___ Provided entries

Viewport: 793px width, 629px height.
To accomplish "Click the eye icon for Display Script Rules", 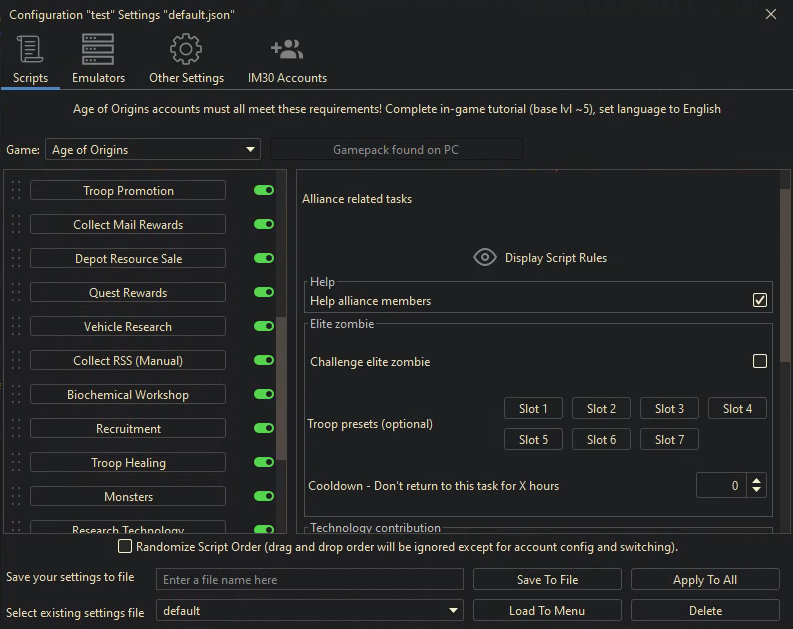I will (x=485, y=257).
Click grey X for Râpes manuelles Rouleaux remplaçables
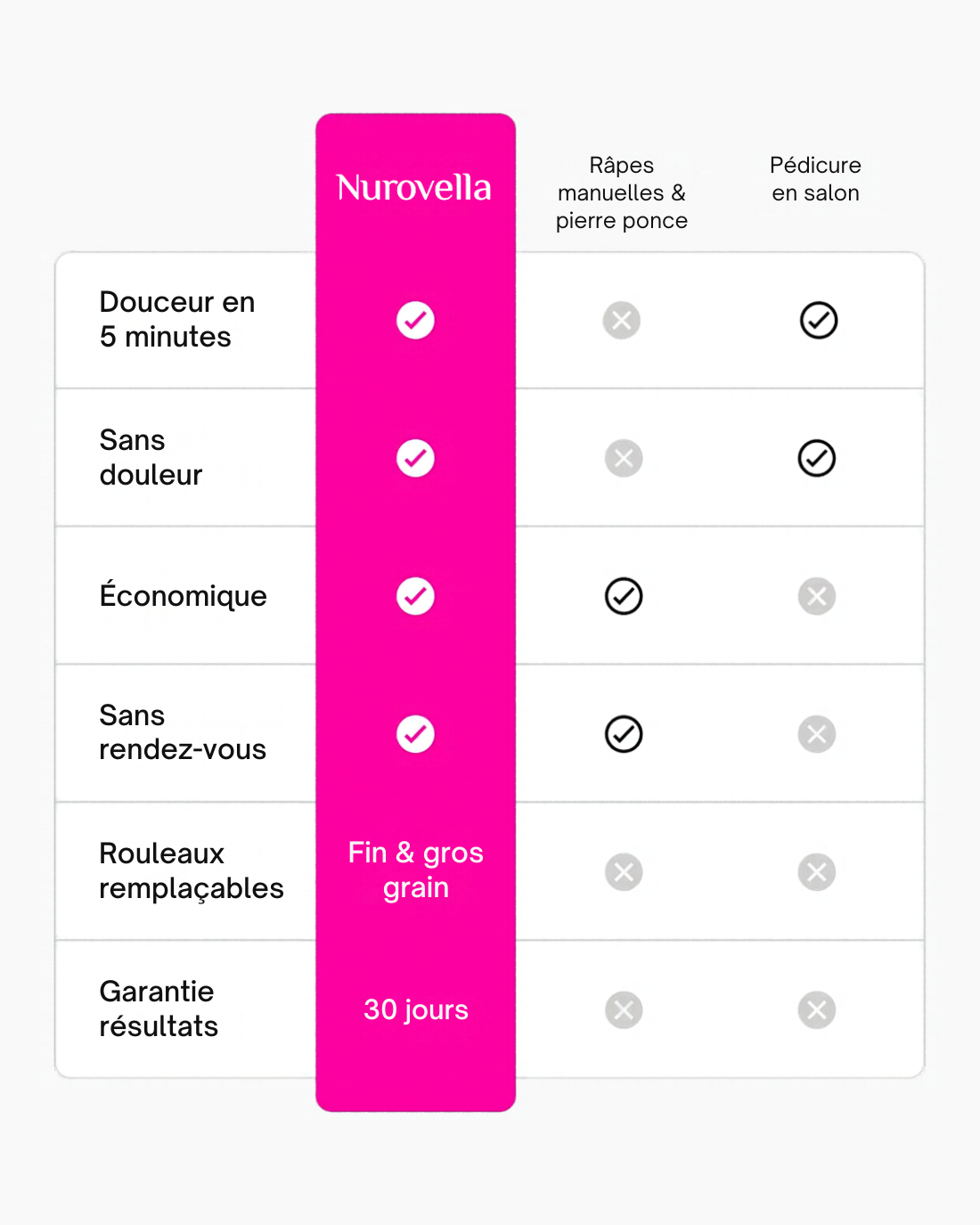Screen dimensions: 980x1225 tap(624, 872)
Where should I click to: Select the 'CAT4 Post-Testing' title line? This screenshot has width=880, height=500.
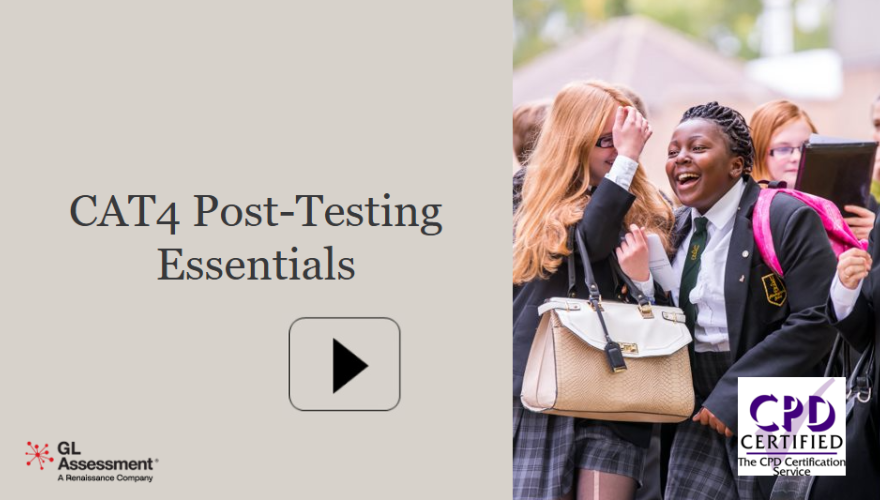256,213
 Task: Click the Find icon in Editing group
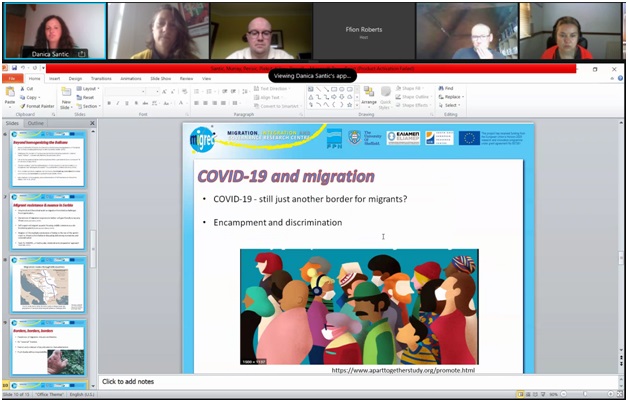pyautogui.click(x=447, y=88)
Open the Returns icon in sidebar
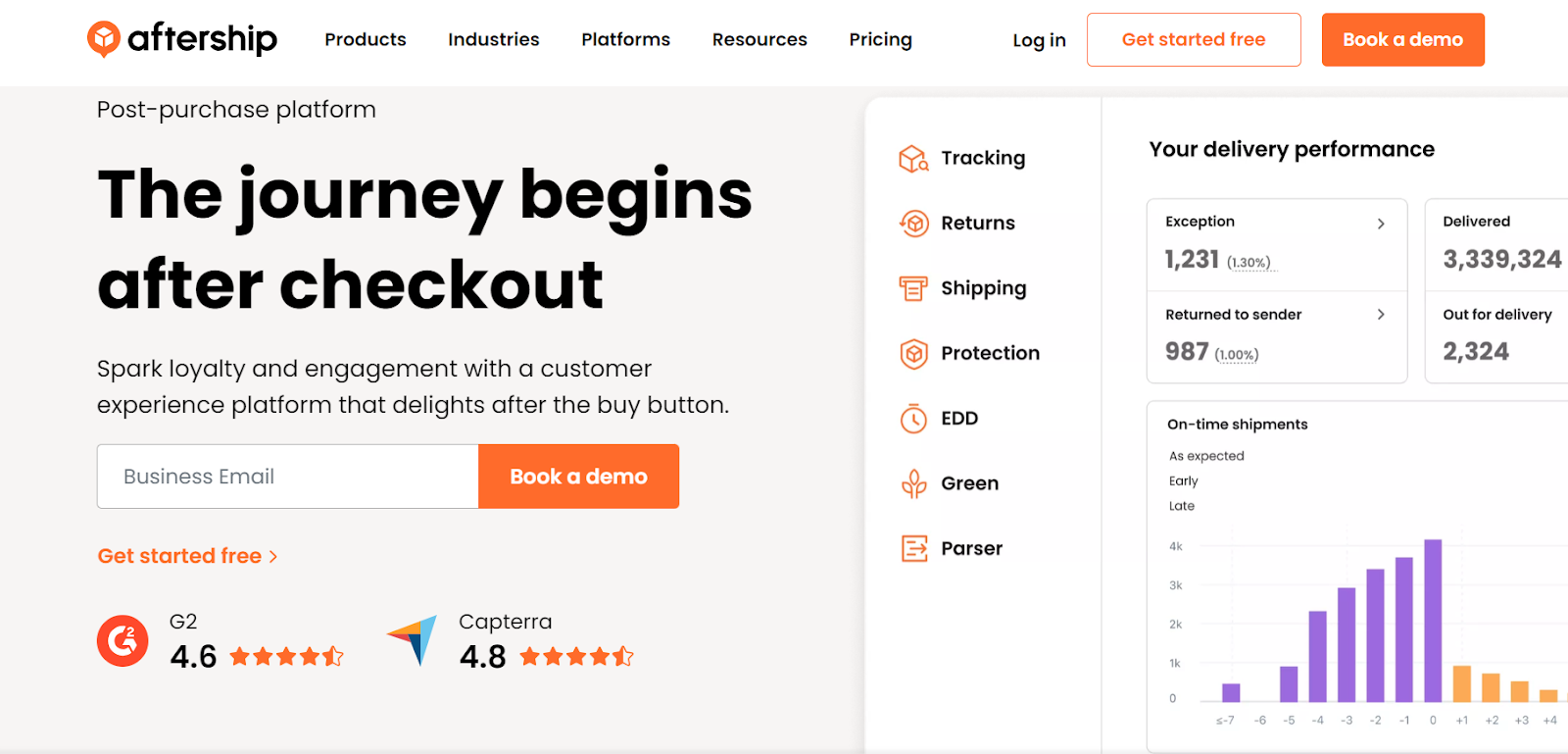The width and height of the screenshot is (1568, 754). point(913,224)
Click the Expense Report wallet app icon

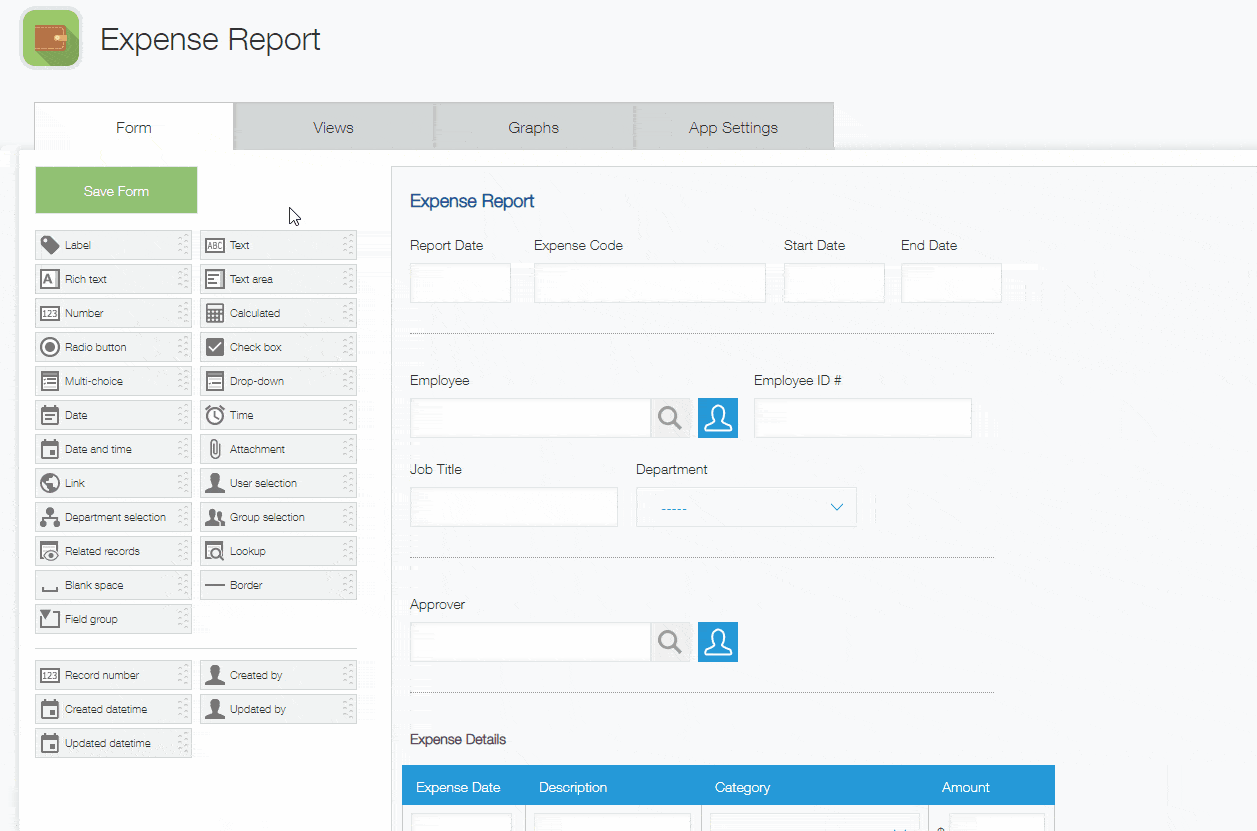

______

If the records contain pictures, skip them, and transcribe exactly every line from the one with "Task: Click the Find icon in Editing group" through the last line.

Problem solution =
 Task: Click the Find icon in Editing group
pyautogui.click(x=447, y=88)
Open the Returns icon in sidebar
The width and height of the screenshot is (1568, 754). point(913,224)
Click the Expense Report wallet app icon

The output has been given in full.